Erano curiosi di sapere chi fossi, da quanto tempo fossi in cella, e perchè. Ma io elusi queste domande, per chieder loro d'insegnarmi dapprima la chiave che permetteva di modificare a loro piacimento il codice alfabetico. Quand'ebbi ben capito, cominciammo a discorrere.
Fu un gran giorno, nella nostra esistenza. I due condannati erano ormai tre. Come mi dissero poi, essi non si confidarono a me che dopo un certo tempo, in cui fui messo alla prova. Temevano che fossi una spia od un agente provocatore, messo là per farli cantare. Avevano già fatto questo tiro a Oppenheimer, ed egli aveva pagato cara la fiducia riposta nell'emissario del direttore Atherton.
Fui molto sorpreso, e piacevolmente lusingato, di saper che i miei due compagni di miseria non ignoravano il mio nome, e che la mia reputazione d'incorreggibile era giunta fino a loro. Fino in quella tomba vivente, che Oppenheimer occupava da dieci anni, la mia gloria — o la mia modesta notorietà, se preferite, — era penetrata!

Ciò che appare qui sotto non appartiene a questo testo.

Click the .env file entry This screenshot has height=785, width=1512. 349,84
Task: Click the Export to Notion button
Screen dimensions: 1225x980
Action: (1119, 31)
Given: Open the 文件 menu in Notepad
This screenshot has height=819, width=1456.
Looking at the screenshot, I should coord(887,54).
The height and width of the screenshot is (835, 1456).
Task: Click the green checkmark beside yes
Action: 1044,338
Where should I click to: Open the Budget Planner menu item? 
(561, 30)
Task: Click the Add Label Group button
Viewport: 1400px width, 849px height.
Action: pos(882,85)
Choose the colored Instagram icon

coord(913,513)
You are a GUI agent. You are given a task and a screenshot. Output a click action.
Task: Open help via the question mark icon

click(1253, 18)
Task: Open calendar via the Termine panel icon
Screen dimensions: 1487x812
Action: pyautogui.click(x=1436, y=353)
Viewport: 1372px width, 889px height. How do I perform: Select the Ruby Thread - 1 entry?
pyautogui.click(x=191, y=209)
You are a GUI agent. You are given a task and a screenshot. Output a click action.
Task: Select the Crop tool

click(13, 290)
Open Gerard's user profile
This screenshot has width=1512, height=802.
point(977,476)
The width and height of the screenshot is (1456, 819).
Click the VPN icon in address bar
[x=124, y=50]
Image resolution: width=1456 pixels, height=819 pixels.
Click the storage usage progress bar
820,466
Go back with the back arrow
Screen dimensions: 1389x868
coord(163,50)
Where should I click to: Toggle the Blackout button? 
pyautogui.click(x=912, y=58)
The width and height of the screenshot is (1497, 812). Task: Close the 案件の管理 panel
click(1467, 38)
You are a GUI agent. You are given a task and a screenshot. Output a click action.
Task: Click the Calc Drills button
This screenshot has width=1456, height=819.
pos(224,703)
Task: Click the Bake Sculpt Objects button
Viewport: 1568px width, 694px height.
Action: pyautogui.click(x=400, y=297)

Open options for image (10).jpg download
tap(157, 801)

Avevo molto da raccontare, dei fatti diversi della prigione, del complotto per l'evasione dei quaranta condannati, della ricerca della dinamite, e delle scellerate macchinazioni di Cecil Winwood. Tutto ciò riusciva nuovo per loro. Le notizie, mi dicevano, penetravano talvolta, goccia a goccia, nelle loro celle, per mezzo di qualche guardiano. Ma, da due mesi, non avevano più saputo niente. L'attuale squadra in servizio era severa e cattiva in modo speciale.
Parecchie volte, in quel giorno, riprendemmo la nostra conversazione colle dita, non senza molte maledizioni e minacce dei guardiani di ronda. Ma la cosa era più forte di noi; non potevamo tacere.